Recorded information:
★ ★ ★

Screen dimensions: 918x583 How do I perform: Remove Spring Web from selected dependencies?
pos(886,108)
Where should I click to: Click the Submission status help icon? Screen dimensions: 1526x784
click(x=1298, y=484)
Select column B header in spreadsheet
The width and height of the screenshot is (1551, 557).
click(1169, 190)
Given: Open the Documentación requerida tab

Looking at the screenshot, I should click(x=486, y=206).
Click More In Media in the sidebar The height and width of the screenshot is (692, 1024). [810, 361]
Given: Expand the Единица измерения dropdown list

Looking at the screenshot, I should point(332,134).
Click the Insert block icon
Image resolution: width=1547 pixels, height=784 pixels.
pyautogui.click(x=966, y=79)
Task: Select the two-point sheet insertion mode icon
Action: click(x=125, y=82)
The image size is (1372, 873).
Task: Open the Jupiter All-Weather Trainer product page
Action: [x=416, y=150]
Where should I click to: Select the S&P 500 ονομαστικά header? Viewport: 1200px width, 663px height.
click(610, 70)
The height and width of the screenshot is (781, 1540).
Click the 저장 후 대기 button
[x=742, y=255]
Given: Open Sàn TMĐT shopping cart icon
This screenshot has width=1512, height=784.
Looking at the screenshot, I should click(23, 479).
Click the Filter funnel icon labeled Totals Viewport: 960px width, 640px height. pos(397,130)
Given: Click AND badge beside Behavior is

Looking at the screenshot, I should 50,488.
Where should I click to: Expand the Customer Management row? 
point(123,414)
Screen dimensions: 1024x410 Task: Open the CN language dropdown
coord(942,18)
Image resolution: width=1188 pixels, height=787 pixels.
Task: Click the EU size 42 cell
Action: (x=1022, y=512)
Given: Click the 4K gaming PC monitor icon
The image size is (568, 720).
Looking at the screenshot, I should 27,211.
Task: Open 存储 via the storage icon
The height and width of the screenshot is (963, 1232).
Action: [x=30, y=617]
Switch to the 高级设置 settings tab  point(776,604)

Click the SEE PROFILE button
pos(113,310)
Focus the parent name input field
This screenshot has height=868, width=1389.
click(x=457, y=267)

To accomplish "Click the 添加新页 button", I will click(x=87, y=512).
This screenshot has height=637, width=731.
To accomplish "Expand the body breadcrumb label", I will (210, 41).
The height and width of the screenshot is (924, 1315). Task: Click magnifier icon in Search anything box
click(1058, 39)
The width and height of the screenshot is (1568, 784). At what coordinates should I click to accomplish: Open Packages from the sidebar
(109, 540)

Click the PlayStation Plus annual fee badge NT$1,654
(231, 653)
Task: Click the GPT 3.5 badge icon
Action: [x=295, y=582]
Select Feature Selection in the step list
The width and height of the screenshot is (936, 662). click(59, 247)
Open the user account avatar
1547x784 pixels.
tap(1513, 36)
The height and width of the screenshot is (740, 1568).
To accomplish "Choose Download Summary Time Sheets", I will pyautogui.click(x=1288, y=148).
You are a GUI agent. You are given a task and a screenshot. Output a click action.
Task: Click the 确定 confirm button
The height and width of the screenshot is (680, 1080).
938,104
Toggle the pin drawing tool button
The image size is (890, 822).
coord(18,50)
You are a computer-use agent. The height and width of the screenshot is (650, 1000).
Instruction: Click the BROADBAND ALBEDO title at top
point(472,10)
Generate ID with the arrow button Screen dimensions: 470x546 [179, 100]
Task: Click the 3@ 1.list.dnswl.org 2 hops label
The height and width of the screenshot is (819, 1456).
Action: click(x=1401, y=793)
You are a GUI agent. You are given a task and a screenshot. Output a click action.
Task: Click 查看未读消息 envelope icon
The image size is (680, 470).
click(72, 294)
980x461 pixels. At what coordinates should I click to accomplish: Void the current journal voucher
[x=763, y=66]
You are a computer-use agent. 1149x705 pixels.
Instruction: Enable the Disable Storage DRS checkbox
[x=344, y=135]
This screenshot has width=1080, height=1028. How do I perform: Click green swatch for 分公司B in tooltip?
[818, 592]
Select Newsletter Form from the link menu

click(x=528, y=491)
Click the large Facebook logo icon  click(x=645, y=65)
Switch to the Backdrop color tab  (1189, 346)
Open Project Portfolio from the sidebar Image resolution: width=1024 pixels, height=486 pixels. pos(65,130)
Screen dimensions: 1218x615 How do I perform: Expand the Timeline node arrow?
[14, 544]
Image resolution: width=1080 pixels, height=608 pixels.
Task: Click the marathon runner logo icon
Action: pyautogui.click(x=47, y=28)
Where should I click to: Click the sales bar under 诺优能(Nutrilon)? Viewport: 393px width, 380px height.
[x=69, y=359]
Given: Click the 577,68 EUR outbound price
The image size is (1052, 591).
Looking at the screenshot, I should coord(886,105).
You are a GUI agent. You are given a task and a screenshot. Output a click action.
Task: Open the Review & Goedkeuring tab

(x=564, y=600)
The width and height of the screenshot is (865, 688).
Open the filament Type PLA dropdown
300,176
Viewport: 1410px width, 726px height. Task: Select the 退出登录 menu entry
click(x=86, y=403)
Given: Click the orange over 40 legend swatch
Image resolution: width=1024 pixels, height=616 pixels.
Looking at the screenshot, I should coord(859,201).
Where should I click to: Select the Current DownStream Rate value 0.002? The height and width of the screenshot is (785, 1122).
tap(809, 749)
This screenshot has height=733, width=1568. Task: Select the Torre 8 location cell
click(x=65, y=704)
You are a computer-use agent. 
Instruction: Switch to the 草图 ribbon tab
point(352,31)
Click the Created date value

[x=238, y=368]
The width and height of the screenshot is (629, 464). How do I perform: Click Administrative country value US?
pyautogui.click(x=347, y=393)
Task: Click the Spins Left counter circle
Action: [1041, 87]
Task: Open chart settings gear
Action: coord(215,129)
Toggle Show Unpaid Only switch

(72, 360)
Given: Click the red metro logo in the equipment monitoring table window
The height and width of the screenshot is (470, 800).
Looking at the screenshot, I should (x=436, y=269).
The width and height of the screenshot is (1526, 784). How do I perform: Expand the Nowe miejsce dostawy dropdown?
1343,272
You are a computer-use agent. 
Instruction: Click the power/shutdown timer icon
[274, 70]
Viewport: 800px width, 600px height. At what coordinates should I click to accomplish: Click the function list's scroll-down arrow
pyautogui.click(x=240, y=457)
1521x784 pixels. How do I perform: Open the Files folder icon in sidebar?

★ ★ ★

Given problem: Write out the items between the lines holding "Task: Click the 3@" and "Looking at the screenshot, I should coord(886,105).", inclusive, reproducing each line without change.

Answer to this exercise:
Task: Click the 3@ 1.list.dnswl.org 2 hops label
The height and width of the screenshot is (819, 1456).
Action: click(x=1401, y=793)
You are a GUI agent. You are given a task and a screenshot. Output a click action.
Task: Click 查看未读消息 envelope icon
The image size is (680, 470).
click(72, 294)
980x461 pixels. At what coordinates should I click to accomplish: Void the current journal voucher
[x=763, y=66]
You are a computer-use agent. 1149x705 pixels.
Instruction: Enable the Disable Storage DRS checkbox
[x=344, y=135]
This screenshot has width=1080, height=1028. How do I perform: Click green swatch for 分公司B in tooltip?
[818, 592]
Select Newsletter Form from the link menu

click(x=528, y=491)
Click the large Facebook logo icon  click(x=645, y=65)
Switch to the Backdrop color tab  (1189, 346)
Open Project Portfolio from the sidebar Image resolution: width=1024 pixels, height=486 pixels. pos(65,130)
Screen dimensions: 1218x615 How do I perform: Expand the Timeline node arrow?
[14, 544]
Image resolution: width=1080 pixels, height=608 pixels.
Task: Click the marathon runner logo icon
Action: pyautogui.click(x=47, y=28)
Where should I click to: Click the sales bar under 诺优能(Nutrilon)? Viewport: 393px width, 380px height.
[x=69, y=359]
Given: Click the 577,68 EUR outbound price
The image size is (1052, 591).
Looking at the screenshot, I should coord(886,105).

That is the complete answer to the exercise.